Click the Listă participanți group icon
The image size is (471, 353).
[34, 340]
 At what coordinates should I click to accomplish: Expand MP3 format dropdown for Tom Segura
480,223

——————————

■ **Directions**
Each of the entries must be set down exactly, none omitted.

■ **Output for this task**
Click the Listă participanți group icon
The image size is (471, 353).
[34, 340]
 At what coordinates should I click to accomplish: Expand MP3 format dropdown for Tom Segura
480,223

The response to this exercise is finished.